The key point of ORA_END_USER_CONTEXT
ORA_END_USER_CONTEXT returns a JSON object containing attributes of the currently authenticated end user:
SELECT ORA_END_USER_CONTEXT.username FROM DUAL;USERNAME--------------------------------------------------------------------------------"EMMA"
This function is evaluated at query time, not at session creation time. This means it works correctly in connection pool environments: the pool’s database session may serve multiple users in sequence, and each query picks up the correct identity from the end user context active at that moment.

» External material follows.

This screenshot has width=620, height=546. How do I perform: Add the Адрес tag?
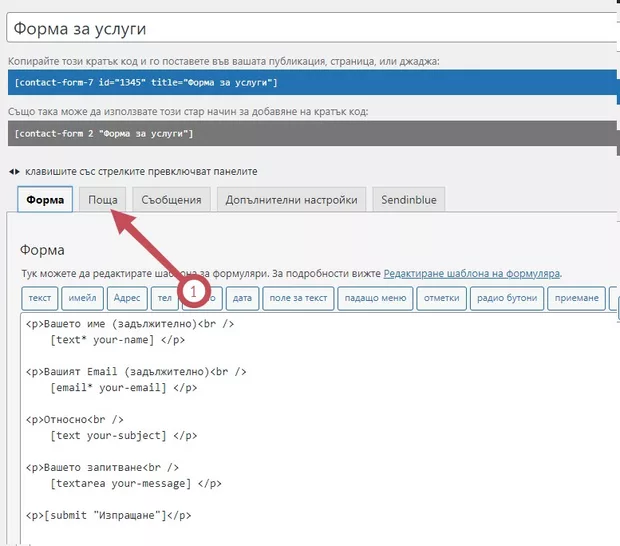(x=128, y=298)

In production deployments with IAM integration, the end user’s identity goes into the database through OAuth2 tokens issued by OCI IAM or Microsoft Entra ID.
Wrapping up
Agentic AI introduces a risk that traditional database security models were not designed for: SQL generated at runtime on behalf of users who may have very different data access rights, all using the same service account. Trusting the agent to apply the right filters is not a deterministic way to deal with security.
DDS in 26ai addresses this at the DB layer. Also, the new SQL syntax is much much simpler than what VPD and RAS required in the past.
The result is that any query, coming from a developer, an application, or an AI agent, is controlled by the same centralized mechanism within the database. So we will not depend on the application or de AI agent to do it.